This juicy turkey recipe with crispy skin is easy! The secret is to start out low-and-slow then crank up the heat to crisp up the skin for the finish.
Dry turkey is the death of a truly great, memorable Thanksgiving meal, so it’s no wonder that it’s known to make even seasoned cooks a little nervous. It doesn’t need to, though, as it’s really quite simple to prepare a perfect Thanksgiving turkey every single year if you use this easy juicy turkey recipe!
The problem is that for really juicy, tender turkey meat, you need to cook it low and slow. But doing so prevents the skin from getting crispy and achieving that deep, gorgeous brown color that makes your turkey look like something off the cover of Food and Wine magazine. To get crispy, deeply browned skin you need to cook your turkey over a high heat so the fat renders and gets crispy.
So how do you get a juicy bird AND crispy skin?
The trick is to start out low and slow then crank up your heat during the last hour or so, allowing the skin to crisp and brown while keeping the meat tender and juicy. I’ve been using this juicy turkey recipe for years and it has never, ever failed me.
But I’m not going to share the story about the first time I cooked a Thanksgiving turkey and forgot to remove the bag from inside my turkey. My mother-in-law pulled it out when she was helping me carve it – I was so embarrassed!

**AVAILABLE RECORDS**

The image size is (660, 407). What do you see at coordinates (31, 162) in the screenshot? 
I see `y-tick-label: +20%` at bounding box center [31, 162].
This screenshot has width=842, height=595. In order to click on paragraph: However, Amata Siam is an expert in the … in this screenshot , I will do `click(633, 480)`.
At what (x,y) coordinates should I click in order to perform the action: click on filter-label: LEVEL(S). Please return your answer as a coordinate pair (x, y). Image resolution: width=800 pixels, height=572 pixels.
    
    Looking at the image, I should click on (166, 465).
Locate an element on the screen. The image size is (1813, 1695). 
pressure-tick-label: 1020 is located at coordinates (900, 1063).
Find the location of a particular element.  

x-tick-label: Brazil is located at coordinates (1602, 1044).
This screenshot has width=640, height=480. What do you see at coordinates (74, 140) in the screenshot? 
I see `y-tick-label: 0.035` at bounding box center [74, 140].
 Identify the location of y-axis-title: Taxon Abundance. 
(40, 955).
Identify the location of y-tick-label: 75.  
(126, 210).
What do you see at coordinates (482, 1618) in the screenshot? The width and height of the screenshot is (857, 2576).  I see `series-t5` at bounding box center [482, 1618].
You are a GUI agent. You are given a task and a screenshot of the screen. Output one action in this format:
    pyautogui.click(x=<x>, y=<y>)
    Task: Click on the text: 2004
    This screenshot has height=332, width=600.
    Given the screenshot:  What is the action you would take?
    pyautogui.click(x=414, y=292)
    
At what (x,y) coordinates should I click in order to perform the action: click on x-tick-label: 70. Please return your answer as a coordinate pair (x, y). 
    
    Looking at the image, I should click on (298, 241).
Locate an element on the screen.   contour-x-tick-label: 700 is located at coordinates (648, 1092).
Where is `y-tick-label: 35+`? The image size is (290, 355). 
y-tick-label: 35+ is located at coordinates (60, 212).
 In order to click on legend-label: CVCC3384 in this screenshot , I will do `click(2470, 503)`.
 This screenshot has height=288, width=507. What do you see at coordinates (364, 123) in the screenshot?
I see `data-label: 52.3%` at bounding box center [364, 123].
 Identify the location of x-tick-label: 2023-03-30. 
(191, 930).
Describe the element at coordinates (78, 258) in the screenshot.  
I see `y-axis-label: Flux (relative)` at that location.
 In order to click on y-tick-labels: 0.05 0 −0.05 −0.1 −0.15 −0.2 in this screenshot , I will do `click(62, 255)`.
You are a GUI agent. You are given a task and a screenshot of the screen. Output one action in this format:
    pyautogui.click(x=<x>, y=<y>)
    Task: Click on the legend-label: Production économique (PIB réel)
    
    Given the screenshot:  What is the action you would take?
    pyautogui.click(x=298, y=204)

**TASKS FOR THIS EXERCISE**
1. Transcribe the turkey recipe from "This juicy turkey recipe with" up to and including "and gets crispy.".
2. Express the listing as a numbered list, starting at the line with "Identify the location of y-tick-label: 75." and going up to and including the last line of the listing, with blank lines left out.

**SOLUTIONS**
1.
This juicy turkey recipe with crispy skin is easy! The secret is to start out low-and-slow then crank up the heat to crisp up the skin for the finish.
Dry turkey is the death of a truly great, memorable Thanksgiving meal, so it’s no wonder that it’s known to make even seasoned cooks a little nervous. It doesn’t need to, though, as it’s really quite simple to prepare a perfect Thanksgiving turkey every single year if you use this easy juicy turkey recipe!
The problem is that for really juicy, tender turkey meat, you need to cook it low and slow. But doing so prevents the skin from getting crispy and achieving that deep, gorgeous brown color that makes your turkey look like something off the cover of Food and Wine magazine. To get crispy, deeply browned skin you need to cook your turkey over a high heat so the fat renders and gets crispy.

2.
1. Identify the location of y-tick-label: 75.  
2. (126, 210).
3. What do you see at coordinates (482, 1618) in the screenshot? The width and height of the screenshot is (857, 2576).  I see `series-t5` at bounding box center [482, 1618].
4. You are a GUI agent. You are given a task and a screenshot of the screen. Output one action in this format:
5.     pyautogui.click(x=<x>, y=<y>)
6.     Task: Click on the text: 2004
7.     This screenshot has height=332, width=600.
8.     Given the screenshot:  What is the action you would take?
9.     pyautogui.click(x=414, y=292)
10. At what (x,y) coordinates should I click in order to perform the action: click on x-tick-label: 70. Please return your answer as a coordinate pair (x, y). 
11.     Looking at the image, I should click on (298, 241).
12. Locate an element on the screen.   contour-x-tick-label: 700 is located at coordinates (648, 1092).
13. Where is `y-tick-label: 35+`? The image size is (290, 355). 
14. y-tick-label: 35+ is located at coordinates (60, 212).
15.  In order to click on legend-label: CVCC3384 in this screenshot , I will do `click(2470, 503)`.
16.  This screenshot has height=288, width=507. What do you see at coordinates (364, 123) in the screenshot?
17. I see `data-label: 52.3%` at bounding box center [364, 123].
18.  Identify the location of x-tick-label: 2023-03-30. 
19. (191, 930).
20. Describe the element at coordinates (78, 258) in the screenshot.  
21. I see `y-axis-label: Flux (relative)` at that location.
22.  In order to click on y-tick-labels: 0.05 0 −0.05 −0.1 −0.15 −0.2 in this screenshot , I will do `click(62, 255)`.
23. You are a GUI agent. You are given a task and a screenshot of the screen. Output one action in this format:
24.     pyautogui.click(x=<x>, y=<y>)
25.     Task: Click on the legend-label: Production économique (PIB réel)
26.     Given the screenshot:  What is the action you would take?
27.     pyautogui.click(x=298, y=204)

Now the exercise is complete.